Le Retour des Tigres de Malaisie, de Paco Ignacio Taibo II – éd. Métailié

Retour Tigres Malaisie Paco Taibo 195x300 Le Retour des Tigres de Malaisie, de Paco Ignacio Taibo II – éd. MétailiéC’est en 1883 qu’apparaît pour la première fois, sous la plume de l’écrivain italien Emilio Salgari, Sandokan, prince-pirate toujours prêt à lutter contre l’oppresseur et à défendre les faibles. Accompagné du renégat portugais Yañez, le héros malais fait aujourd’hui son grand retour grâce à Paco Ignacio Taibo II, dont les convictions politiques et sociales se sont nourries du “code éthique des Trois Mousquetaires, de la vitalité de Robin des Bois, et de l’anti-impérialisme de Sandokan”. Les Tigres de Malaisie reviennent donc, malgré leurs soixante ans, sortis de leur retraite par l’exécution de plusieurs de leurs anciens comparses. Une diabolique organisation semble avoir décidé de tourmenter les deux compagnons et de semer la mort et la désolation au cœur de la luxuriante Bornéo.

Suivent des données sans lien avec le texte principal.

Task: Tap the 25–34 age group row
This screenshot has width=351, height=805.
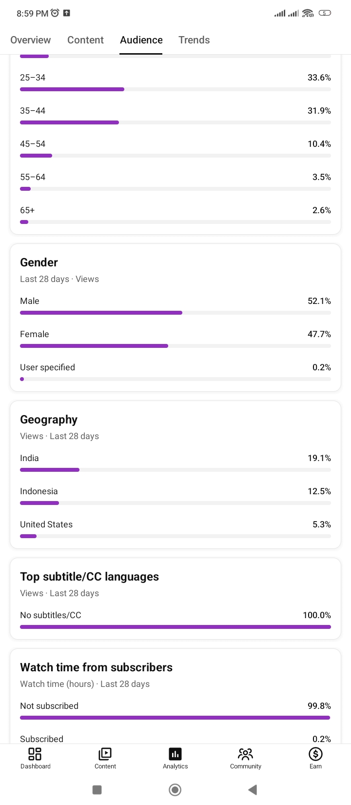Action: [x=176, y=83]
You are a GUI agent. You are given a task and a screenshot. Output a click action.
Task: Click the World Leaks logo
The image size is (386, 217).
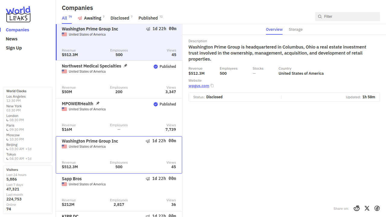click(x=18, y=14)
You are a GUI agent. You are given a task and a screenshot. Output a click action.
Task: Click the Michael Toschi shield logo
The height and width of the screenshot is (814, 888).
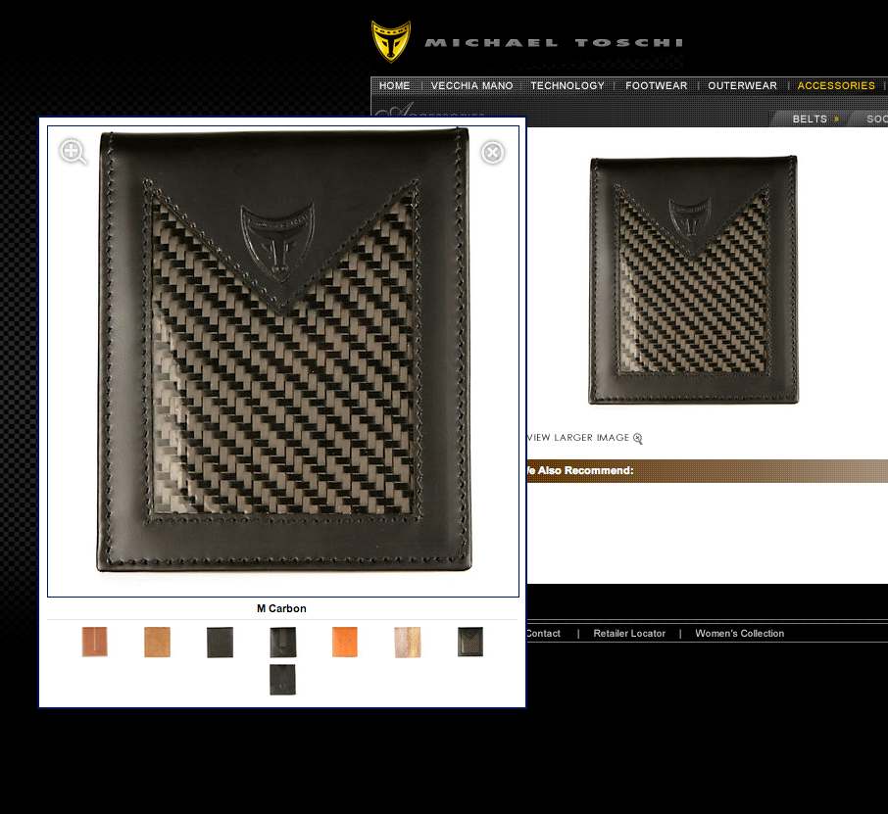[391, 42]

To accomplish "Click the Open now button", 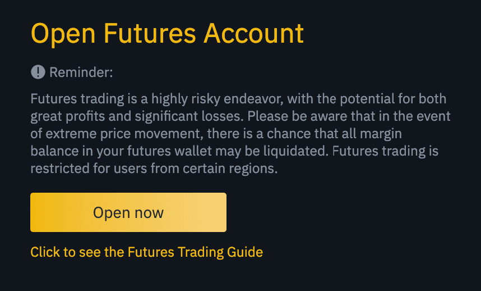I will tap(128, 212).
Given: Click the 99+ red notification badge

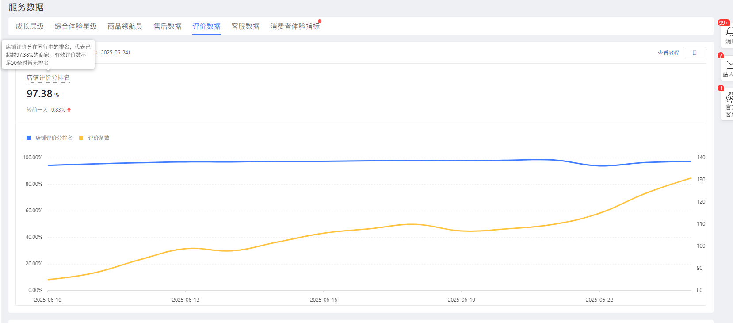Looking at the screenshot, I should (x=723, y=23).
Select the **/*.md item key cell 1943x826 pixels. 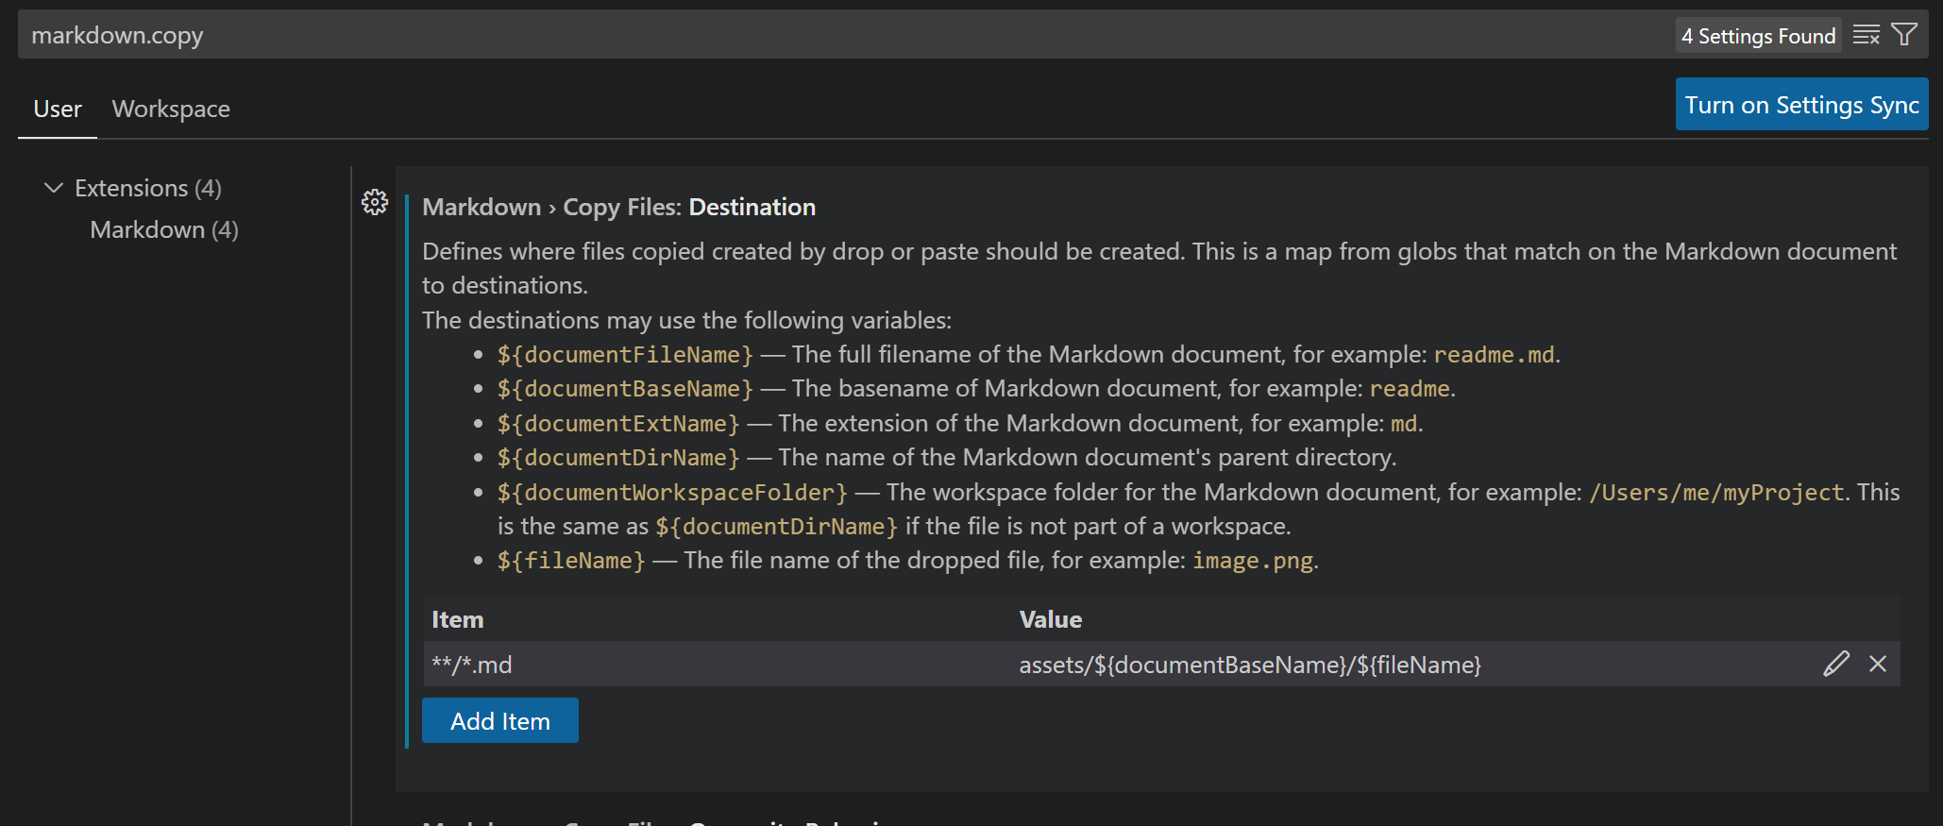[472, 665]
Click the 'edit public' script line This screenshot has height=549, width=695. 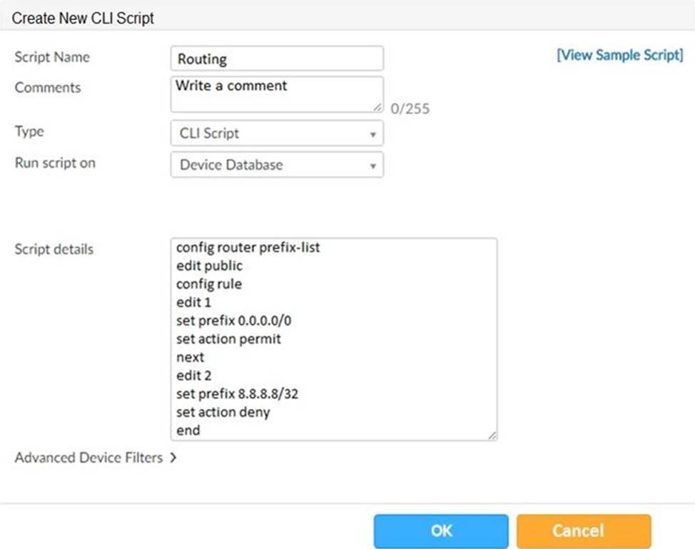click(209, 266)
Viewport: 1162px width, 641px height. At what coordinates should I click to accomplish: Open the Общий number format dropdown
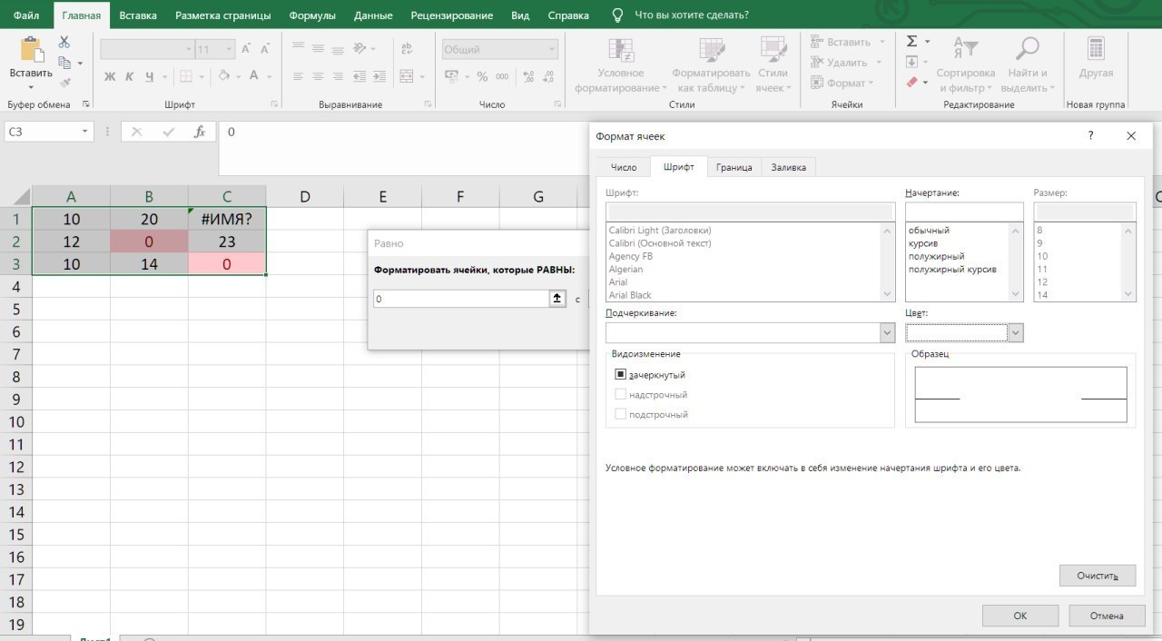point(551,50)
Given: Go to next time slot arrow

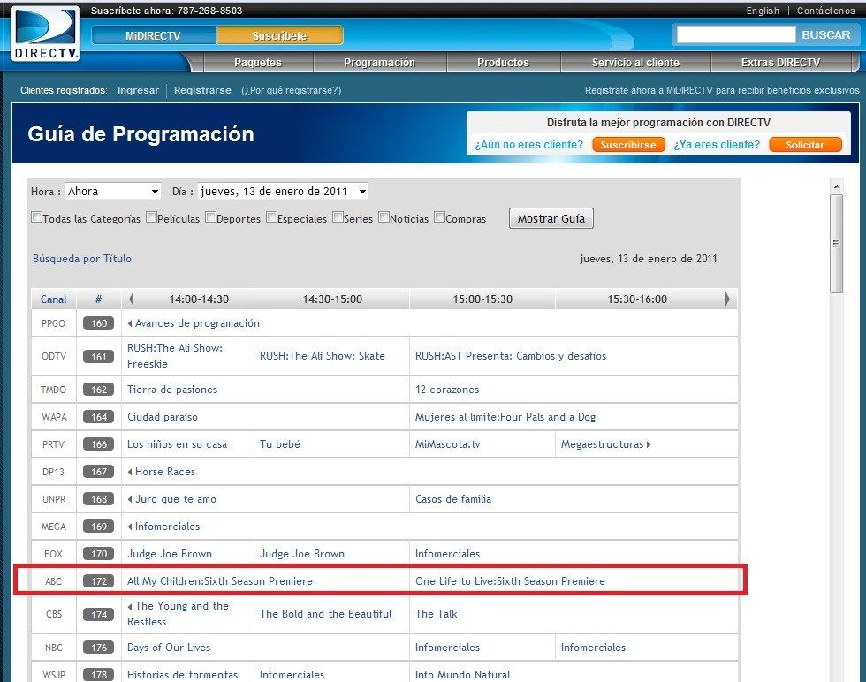Looking at the screenshot, I should click(x=727, y=299).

Avec un enthousiasme communicatif et un savoir-faire inégalable, Paco Ignacio Taibo II réinvente l’univers foisonnant de Salgari, sacrifiant au passage un peu de sa fougue pour raviver le parfum désuet de ces aventures feuilletonesques, où les panthères viennent en aide aux gentils, où les méchants portent des masques d’argent. Sciences, superstitions, politique, religion et capitalisme fusionnent, dans ce XIXe siècle vieillissant, en un maelström qui rend possible tous les fantasmes du lecteur. Oui, on peut croiser Rudyard Kipling ou le professeur Moriarty, ennemi juré de Sherlock Holmes, dans un bordel de Ceylan. Sans parler des sociétés secrètes chinoises, des cow-boys de passage, et de réunions machiavéliques qui ont lieu, par snobisme, sur le siège des toilettes d’un club privé.

Taibo oblige, le tout baigne dans un anti-impérialisme moqueur, teinté de clins d’œil à la Commune de Paris, au Capital de Marx et Engels, ou à l’instrumentalisation de l’islam. L’intrusion violente de l’Empire britannique dans cette partie de l’Asie devient le symbole d’un capitalisme avide. Une “civilisation de merde” (dixit Yañez) qui aime “remplacer les chaînes de l’esclavage par les chaînes du salaire de misère prolétaire”, et combat les pirates alors qu’elle doit son implantation dans la région à des corsaires anglais. Mieux formulé, sur l’Angleterre victorienne, ça donne : “Rien de tel qu’un mélange de peur et de cupidité pour pousser à l’action une bête nourrie par une reine imbécile, la vapeur, le charbon et les manufactures textiles.”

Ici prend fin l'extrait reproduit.